Celia Francis, CEO of Rated People – the website that connects homeowners with local tradespeople – also took on the role of ‘speed mentor’.
“Making yourself available to other entrepreneurial women is really important,” she said. “I make an effort, as a woman in a senior position, to amplify our cause.
“It makes sense that tech companies, especially, are embracing all that women have to offer the industry. It’s a good thing to have women involved at every level, as it means we’re literally designing the future.”
“Our approach can be quite different from the way that men do things. Time and again, we’ve seen women undersell themselves when seeking investment.”

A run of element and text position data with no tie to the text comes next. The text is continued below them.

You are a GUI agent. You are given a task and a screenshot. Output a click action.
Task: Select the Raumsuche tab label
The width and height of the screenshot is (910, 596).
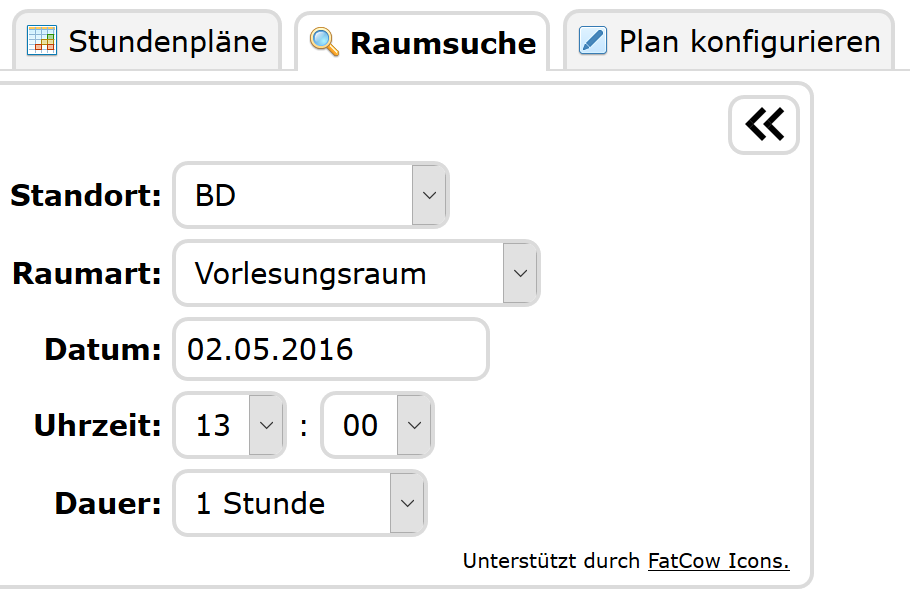pos(443,43)
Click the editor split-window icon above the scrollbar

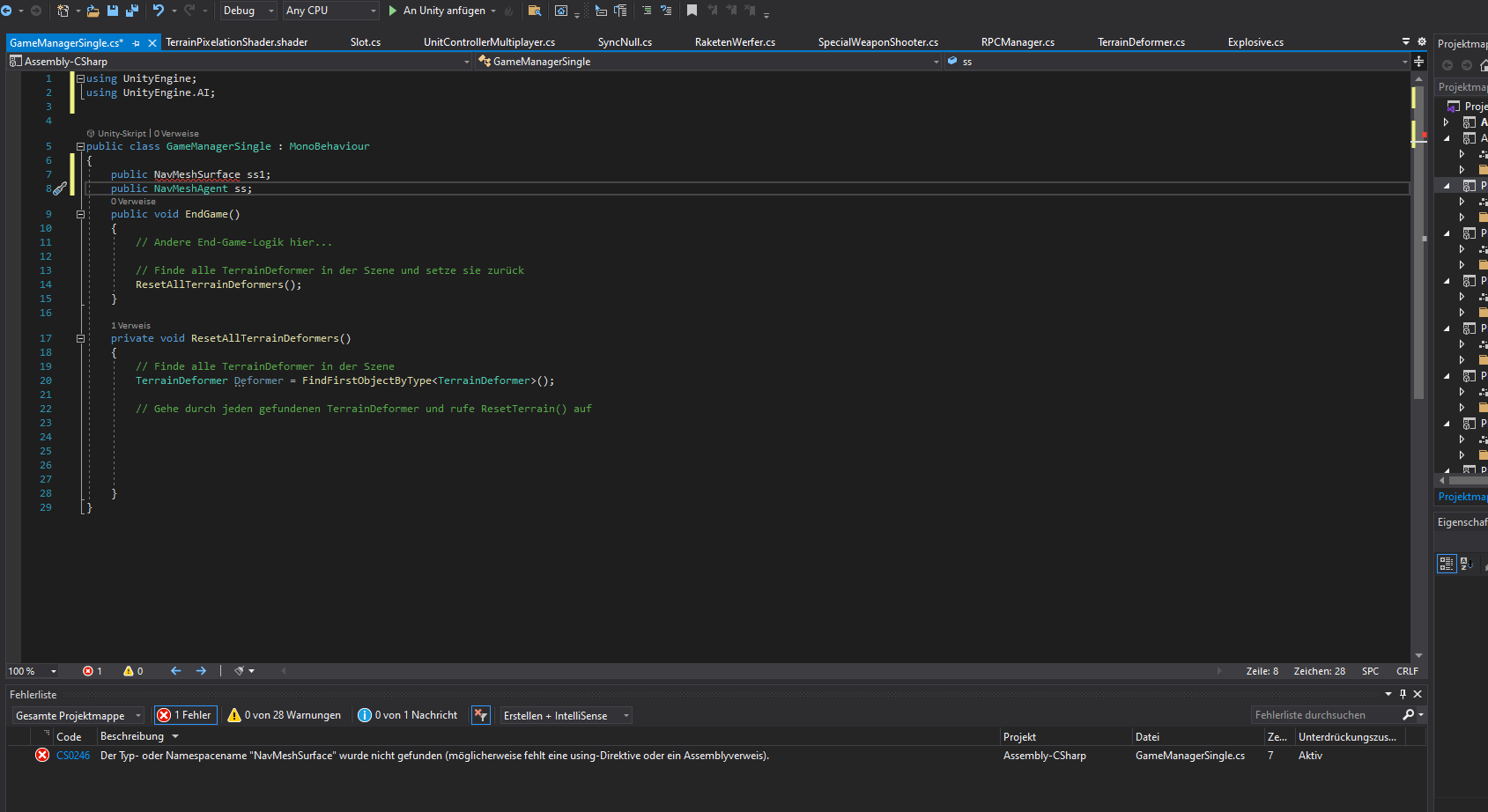point(1418,62)
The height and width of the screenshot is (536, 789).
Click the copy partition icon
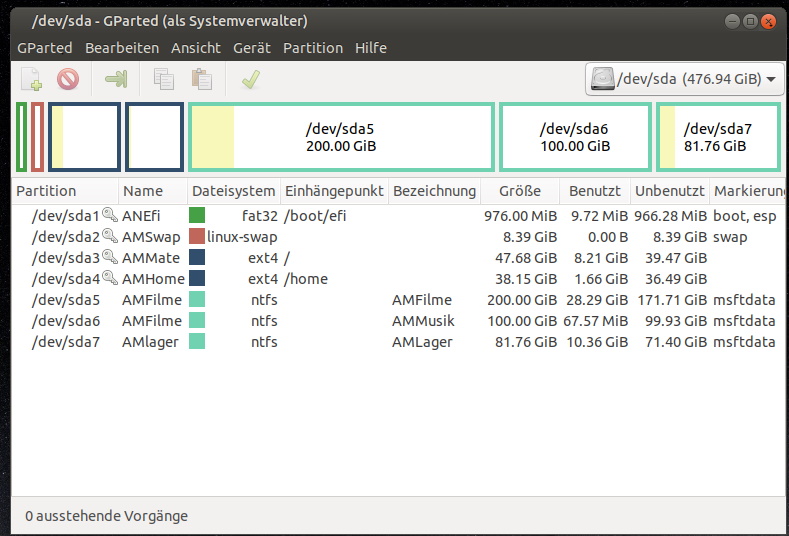click(164, 79)
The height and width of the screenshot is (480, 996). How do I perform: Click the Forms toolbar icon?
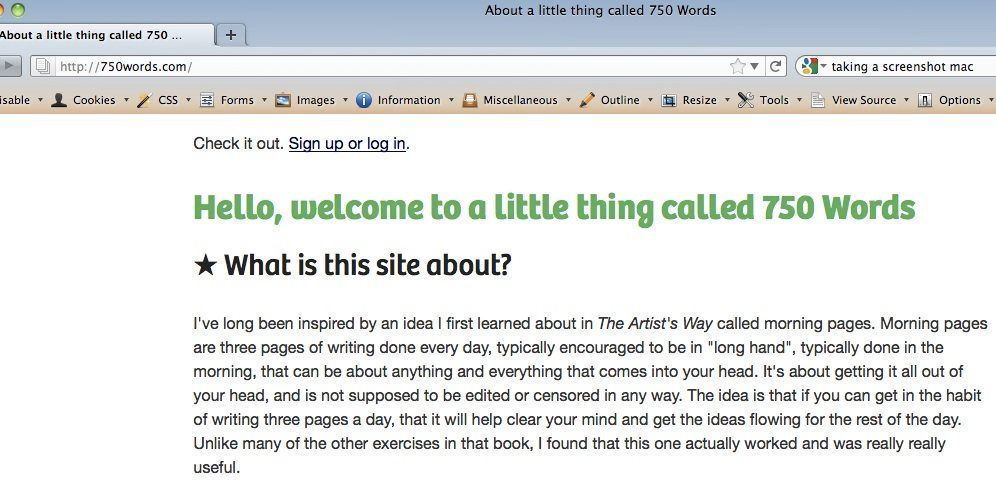(206, 100)
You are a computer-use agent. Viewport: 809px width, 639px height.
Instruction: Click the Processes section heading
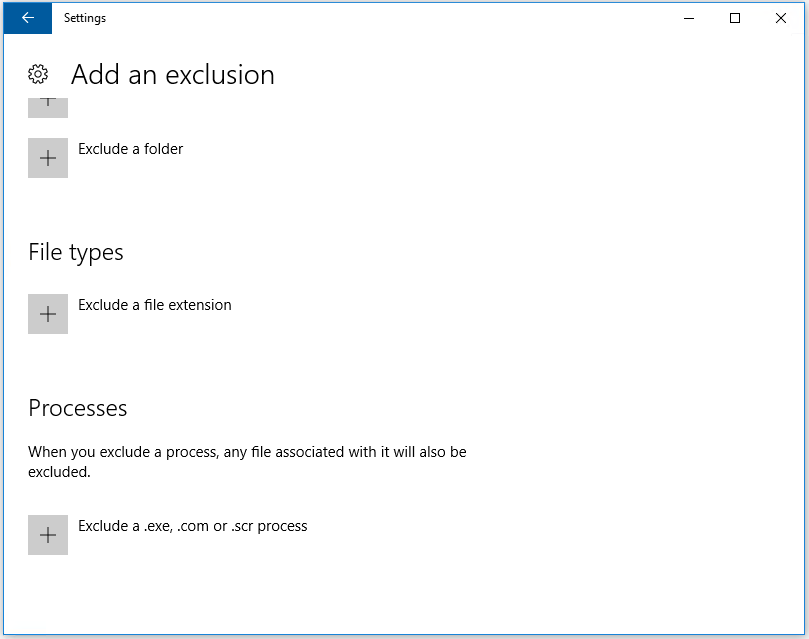click(x=78, y=408)
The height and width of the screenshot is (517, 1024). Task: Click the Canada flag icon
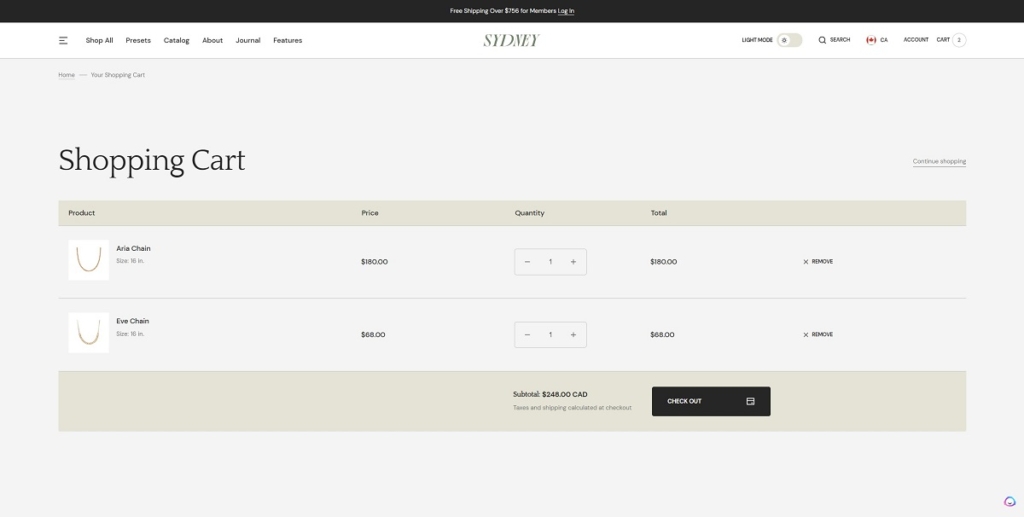pyautogui.click(x=871, y=40)
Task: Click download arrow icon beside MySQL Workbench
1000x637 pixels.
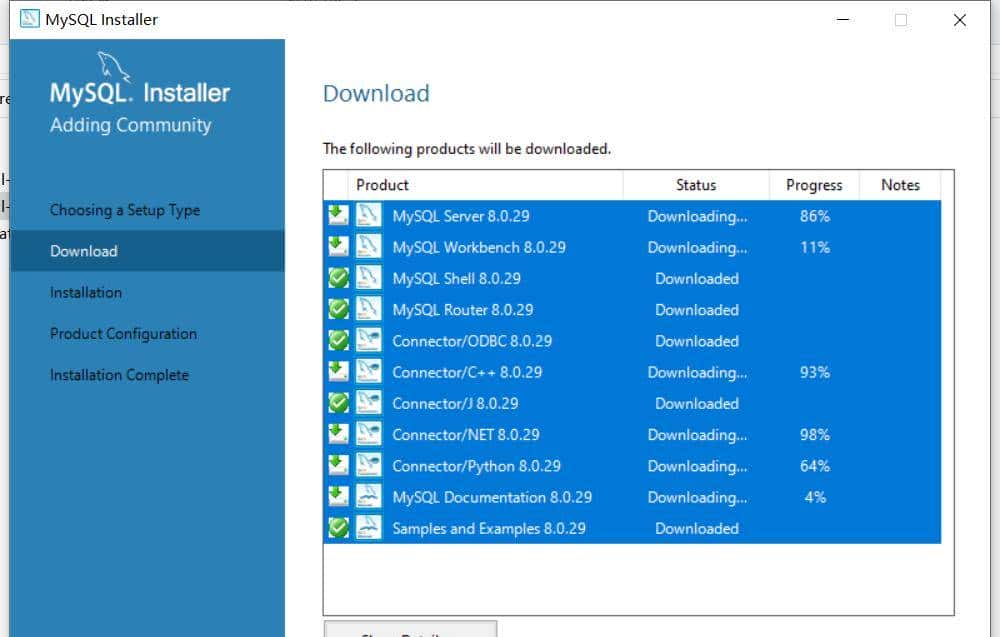Action: click(339, 247)
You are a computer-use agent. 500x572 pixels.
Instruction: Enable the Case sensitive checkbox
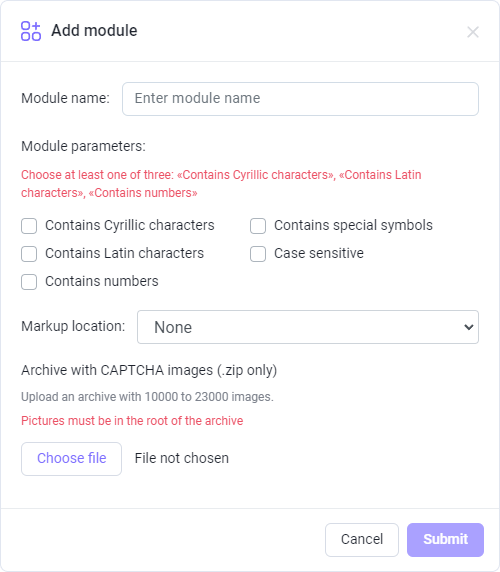tap(258, 254)
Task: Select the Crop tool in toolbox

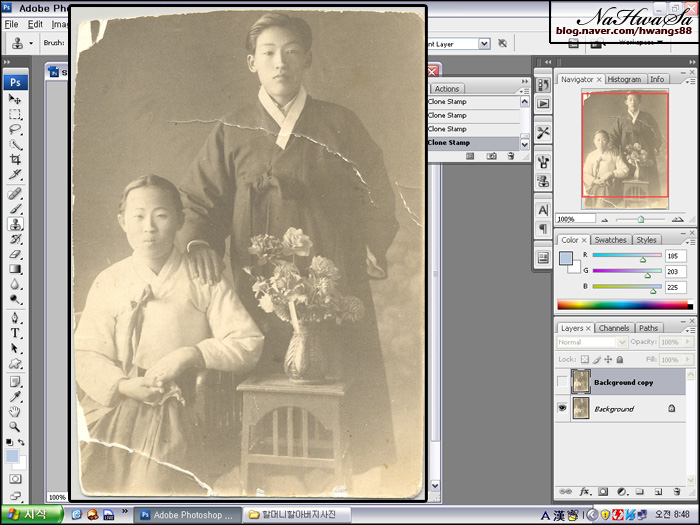Action: click(x=15, y=160)
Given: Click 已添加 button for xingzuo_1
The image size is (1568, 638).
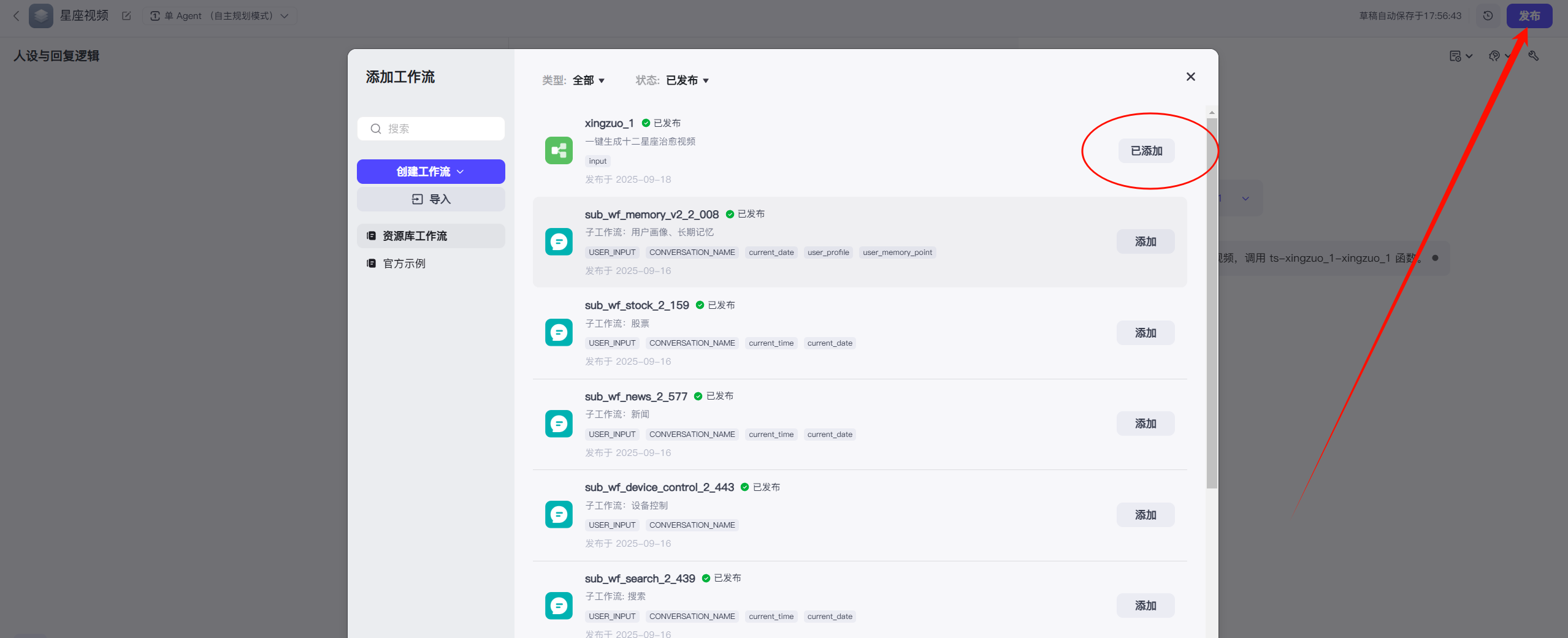Looking at the screenshot, I should 1146,151.
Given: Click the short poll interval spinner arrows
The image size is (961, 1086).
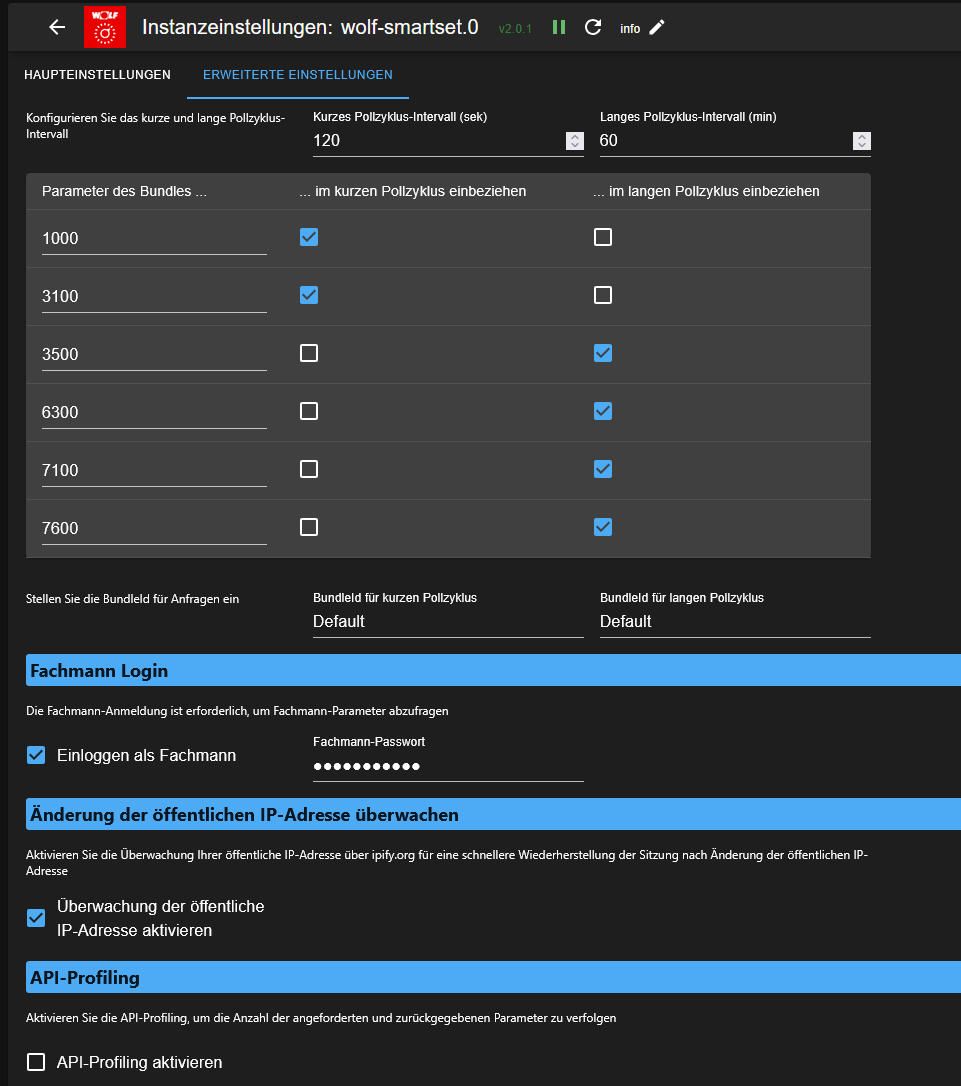Looking at the screenshot, I should coord(575,141).
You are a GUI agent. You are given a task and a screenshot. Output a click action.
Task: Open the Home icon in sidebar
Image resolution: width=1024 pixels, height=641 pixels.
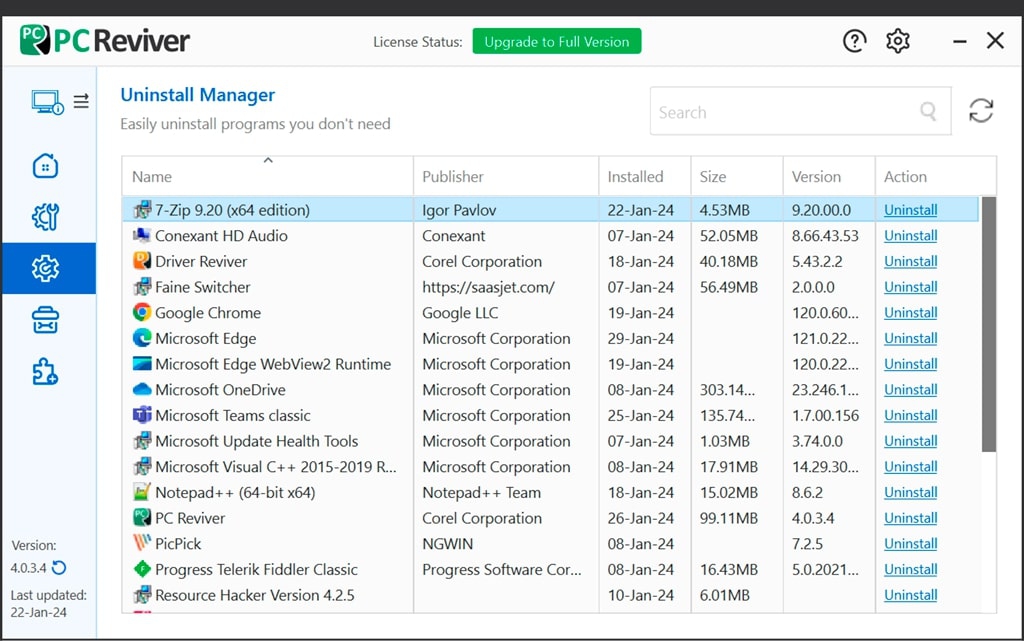pyautogui.click(x=46, y=166)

Jo Field the Founder and Director of consultancy company JFG Communications and former Head of Campaigns at Transport for London, was at the event to “to learn as much as I can”.
“The mentors each had different stories to tell – as they were all from different corporate environments, they were coming at things from different angles,” she said. “I was really impressed by Rachael Corston, the Co-Founder of beauty brand Afrocenchix, as she spotted a gap in the market and immediately started the business on a shoestring budget.”
Jo said the most valuable piece of advice she’d been given was to consider offering internships to recent graduates, who could help with social media strategy in return for essential work experience. “It’s not something that I’ve really thought about before, but it could be really valuable for both of us,” she said.
Sara and Maria Trechman, sisters-in-law and co-founders of Well&Truly, a healthy snack brand, said the day had given them useful insights. “Our bond and our approach can be quite different from the way that men do things,” said Sara. “Time again we’ve seen women undersell themselves when seeking investment. Guys tend to be more ballsy. We hope the more women go to these kind of events, the mind set will eventually change.
“We’ve received some really useful comments on our packaging. We’ll feed back to our colleagues and see how we can grow the business further.”